16mm Black and White 3D film. Note this 2D version is for preview only.

The film is inspired by series of photographs and texts on hysteria published by the great insane asylum in Paris in the 1880's under the title of the Iconographie photographique de la Salpetriere. It is an experimental narrative based on the case of a young patient, Augustine. At fifteen she was admitted to the hospital suffering from hysterical paralysis. The doctors were captivated by her frequent hysterical attacks. They appeared extraordinarily theatrical and photogenic. She became the star, the "Sarah Bernhardt" of the asylum. Yet at the same she was deeply disturbed. She had visions and heard voices. She hallucinated.

The film explores connections between attempts to document her mental states and the prehistory of narrative film. The role of the motion studies by Marey and Muybridge in the birth of cinema is well known. However while they attempted to study the mechanics of the body, the doctors at the Salpetriere, working with similar cameras, aimed to unlock the secrets of their patient's minds.
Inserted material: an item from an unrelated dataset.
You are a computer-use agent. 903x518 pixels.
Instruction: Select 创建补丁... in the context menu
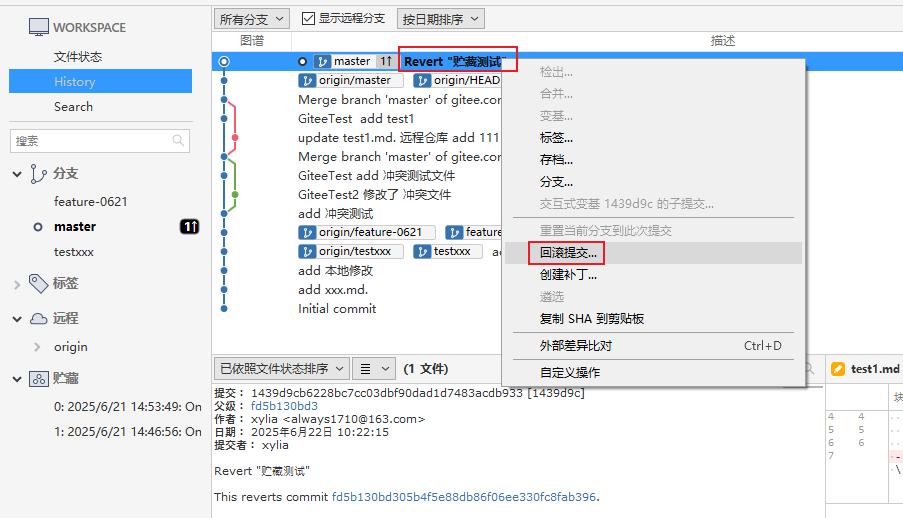click(568, 275)

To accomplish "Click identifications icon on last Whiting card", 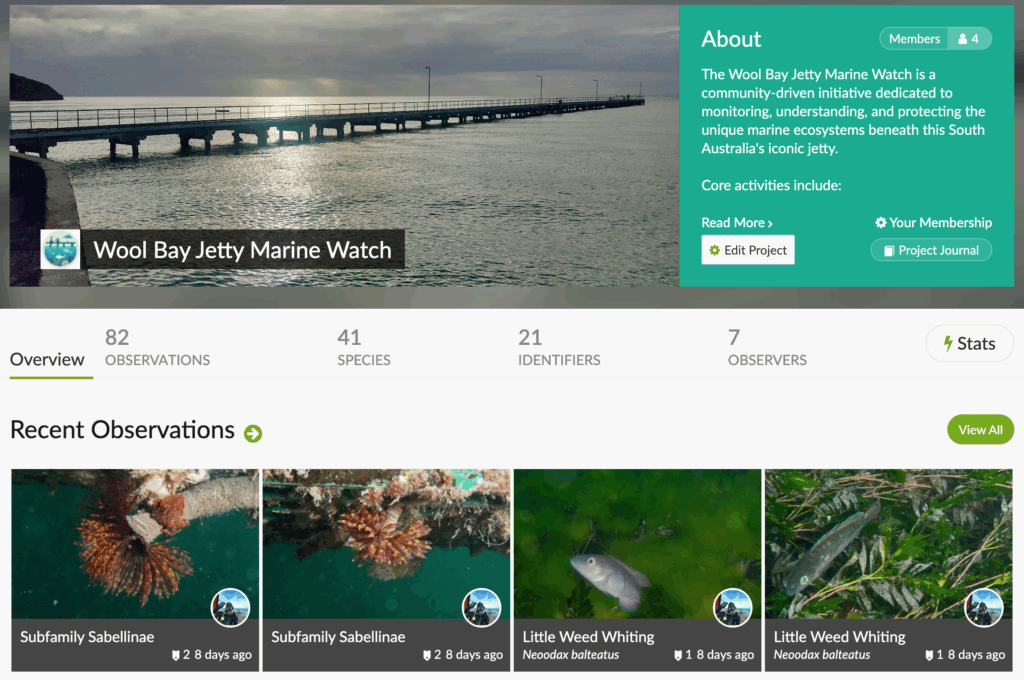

I wish to show how patients like Augustine supplied the psychic drive that would come to flower in the works of D.W. Griffith. Thus the language of the film changes; at first it is simply a medical document, then it becomes is an indication of Augustine's interior perception, her hallucinations. Finally she becomes "disenchanted" both in the contemporary sense of that word and in its original meaning of being awakened from a magnetic sleep or hypnotic trance.

To conjure up a time just prior to the invention of cinema I shot the film in a stereoscopic format to suggest a different direction that cinema might have taken had it been invented in the 1880's. Ultimately what I wish to convey is a fragile, spectral, what if...a moment in time when the moving image was on the brink of existence in a form not yet standardized.